═══ Data supplied ═══

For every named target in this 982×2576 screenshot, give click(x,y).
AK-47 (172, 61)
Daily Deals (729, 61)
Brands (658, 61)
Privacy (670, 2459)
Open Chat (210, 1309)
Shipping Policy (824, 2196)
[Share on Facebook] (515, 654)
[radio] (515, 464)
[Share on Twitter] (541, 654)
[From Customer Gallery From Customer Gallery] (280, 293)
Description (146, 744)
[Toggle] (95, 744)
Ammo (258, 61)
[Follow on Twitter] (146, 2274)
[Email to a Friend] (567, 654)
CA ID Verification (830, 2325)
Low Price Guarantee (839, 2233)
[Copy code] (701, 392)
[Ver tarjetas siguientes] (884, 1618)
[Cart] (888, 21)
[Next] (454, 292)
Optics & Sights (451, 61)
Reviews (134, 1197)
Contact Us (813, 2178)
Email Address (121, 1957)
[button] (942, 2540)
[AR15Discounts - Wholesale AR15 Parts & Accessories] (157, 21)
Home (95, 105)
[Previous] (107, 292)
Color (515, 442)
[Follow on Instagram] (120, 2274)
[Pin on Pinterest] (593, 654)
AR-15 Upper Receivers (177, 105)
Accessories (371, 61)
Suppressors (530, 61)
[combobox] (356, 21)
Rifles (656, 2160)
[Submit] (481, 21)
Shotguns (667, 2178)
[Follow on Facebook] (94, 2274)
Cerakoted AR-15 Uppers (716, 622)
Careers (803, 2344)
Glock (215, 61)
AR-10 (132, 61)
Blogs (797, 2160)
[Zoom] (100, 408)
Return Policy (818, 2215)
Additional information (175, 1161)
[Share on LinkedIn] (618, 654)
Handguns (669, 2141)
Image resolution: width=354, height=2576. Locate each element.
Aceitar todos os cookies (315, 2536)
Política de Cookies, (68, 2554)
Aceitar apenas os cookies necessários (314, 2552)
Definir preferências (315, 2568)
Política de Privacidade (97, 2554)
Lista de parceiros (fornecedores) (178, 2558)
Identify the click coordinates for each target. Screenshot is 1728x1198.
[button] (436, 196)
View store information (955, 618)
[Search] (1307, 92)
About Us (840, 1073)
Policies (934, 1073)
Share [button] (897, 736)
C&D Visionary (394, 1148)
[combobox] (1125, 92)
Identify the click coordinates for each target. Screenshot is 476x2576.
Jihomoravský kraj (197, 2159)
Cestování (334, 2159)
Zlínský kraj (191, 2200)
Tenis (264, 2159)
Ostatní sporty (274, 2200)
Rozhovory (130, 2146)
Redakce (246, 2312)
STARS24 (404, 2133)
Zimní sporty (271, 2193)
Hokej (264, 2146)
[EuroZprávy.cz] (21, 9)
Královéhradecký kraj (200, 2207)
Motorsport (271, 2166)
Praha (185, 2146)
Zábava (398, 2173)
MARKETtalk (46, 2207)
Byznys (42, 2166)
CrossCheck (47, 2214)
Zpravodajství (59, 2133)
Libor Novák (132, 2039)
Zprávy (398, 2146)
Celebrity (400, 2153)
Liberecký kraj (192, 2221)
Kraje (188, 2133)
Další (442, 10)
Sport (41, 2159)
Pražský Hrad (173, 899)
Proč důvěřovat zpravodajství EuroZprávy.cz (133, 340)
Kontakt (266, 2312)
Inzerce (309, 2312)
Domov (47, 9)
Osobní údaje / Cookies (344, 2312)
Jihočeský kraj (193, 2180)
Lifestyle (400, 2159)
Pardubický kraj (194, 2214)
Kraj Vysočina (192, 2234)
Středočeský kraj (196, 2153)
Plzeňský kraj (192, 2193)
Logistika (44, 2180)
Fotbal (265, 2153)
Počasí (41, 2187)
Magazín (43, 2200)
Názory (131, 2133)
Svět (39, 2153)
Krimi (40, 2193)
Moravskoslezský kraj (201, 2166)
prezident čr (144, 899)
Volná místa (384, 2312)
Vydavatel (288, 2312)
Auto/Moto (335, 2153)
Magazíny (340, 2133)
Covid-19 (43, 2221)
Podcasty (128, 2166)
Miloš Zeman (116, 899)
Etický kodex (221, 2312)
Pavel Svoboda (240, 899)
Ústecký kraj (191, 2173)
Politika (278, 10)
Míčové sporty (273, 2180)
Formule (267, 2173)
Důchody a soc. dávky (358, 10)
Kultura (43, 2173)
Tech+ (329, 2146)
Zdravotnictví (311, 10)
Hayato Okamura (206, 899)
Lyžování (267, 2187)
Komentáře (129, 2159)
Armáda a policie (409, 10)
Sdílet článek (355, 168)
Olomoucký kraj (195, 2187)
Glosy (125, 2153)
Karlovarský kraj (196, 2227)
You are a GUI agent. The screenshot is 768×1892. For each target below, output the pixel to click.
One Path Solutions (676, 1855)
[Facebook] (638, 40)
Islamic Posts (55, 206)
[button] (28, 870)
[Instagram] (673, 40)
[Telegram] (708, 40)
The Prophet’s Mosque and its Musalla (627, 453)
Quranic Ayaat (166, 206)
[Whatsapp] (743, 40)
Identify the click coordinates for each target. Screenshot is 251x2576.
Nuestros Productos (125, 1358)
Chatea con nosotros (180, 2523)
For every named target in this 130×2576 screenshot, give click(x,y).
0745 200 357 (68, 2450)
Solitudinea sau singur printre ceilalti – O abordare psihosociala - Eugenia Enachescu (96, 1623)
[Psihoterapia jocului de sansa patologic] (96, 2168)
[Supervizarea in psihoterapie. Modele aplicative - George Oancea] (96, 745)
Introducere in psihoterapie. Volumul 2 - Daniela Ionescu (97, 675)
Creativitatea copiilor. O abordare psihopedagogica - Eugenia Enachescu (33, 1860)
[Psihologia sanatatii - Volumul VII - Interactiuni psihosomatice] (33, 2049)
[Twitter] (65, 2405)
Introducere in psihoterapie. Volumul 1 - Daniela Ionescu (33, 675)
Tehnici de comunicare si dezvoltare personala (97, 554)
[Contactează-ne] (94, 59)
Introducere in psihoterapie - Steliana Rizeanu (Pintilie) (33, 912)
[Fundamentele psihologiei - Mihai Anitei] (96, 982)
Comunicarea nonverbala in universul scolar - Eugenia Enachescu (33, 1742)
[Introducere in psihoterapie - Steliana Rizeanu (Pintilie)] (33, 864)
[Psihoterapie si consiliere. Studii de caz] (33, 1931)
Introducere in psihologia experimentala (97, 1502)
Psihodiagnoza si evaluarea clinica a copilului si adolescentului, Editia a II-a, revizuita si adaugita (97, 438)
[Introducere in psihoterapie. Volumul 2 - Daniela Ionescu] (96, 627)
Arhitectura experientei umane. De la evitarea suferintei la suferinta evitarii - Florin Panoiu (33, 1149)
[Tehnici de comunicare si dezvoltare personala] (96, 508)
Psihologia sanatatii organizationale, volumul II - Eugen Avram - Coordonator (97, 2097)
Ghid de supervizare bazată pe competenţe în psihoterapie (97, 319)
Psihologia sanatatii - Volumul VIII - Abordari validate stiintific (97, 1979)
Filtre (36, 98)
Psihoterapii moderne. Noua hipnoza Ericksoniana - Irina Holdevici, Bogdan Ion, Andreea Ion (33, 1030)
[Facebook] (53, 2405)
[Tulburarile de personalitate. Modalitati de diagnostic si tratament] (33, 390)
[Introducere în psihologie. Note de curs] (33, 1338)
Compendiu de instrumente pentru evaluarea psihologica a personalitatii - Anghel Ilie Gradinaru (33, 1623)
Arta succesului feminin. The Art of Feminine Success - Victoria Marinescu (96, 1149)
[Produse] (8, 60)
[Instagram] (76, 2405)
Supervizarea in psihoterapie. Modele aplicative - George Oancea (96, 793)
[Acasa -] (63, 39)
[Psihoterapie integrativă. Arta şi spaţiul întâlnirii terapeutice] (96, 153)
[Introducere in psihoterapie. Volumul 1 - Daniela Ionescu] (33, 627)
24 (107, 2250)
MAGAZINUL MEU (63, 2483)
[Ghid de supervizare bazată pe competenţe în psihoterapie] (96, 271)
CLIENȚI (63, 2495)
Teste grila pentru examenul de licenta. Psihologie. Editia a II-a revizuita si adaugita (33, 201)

═══

## Requirement
Transcribe exactly, and only, the lines from the opening line of the records through the line containing "Accessories (371, 61)".

## Answer to this problem
For every named target in this 982×2576 screenshot, give click(x,y).
AK-47 (172, 61)
Daily Deals (729, 61)
Brands (658, 61)
Privacy (670, 2459)
Open Chat (210, 1309)
Shipping Policy (824, 2196)
[Share on Facebook] (515, 654)
[radio] (515, 464)
[Share on Twitter] (541, 654)
[From Customer Gallery From Customer Gallery] (280, 293)
Description (146, 744)
[Toggle] (95, 744)
Ammo (258, 61)
[Follow on Twitter] (146, 2274)
[Email to a Friend] (567, 654)
CA ID Verification (830, 2325)
Low Price Guarantee (839, 2233)
[Copy code] (701, 392)
[Ver tarjetas siguientes] (884, 1618)
[Cart] (888, 21)
[Next] (454, 292)
Optics & Sights (451, 61)
Reviews (134, 1197)
Contact Us (813, 2178)
Email Address (121, 1957)
[button] (942, 2540)
[AR15Discounts - Wholesale AR15 Parts & Accessories] (157, 21)
Home (95, 105)
[Previous] (107, 292)
Color (515, 442)
[Follow on Instagram] (120, 2274)
[Pin on Pinterest] (593, 654)
AR-15 Upper Receivers (177, 105)
Accessories (371, 61)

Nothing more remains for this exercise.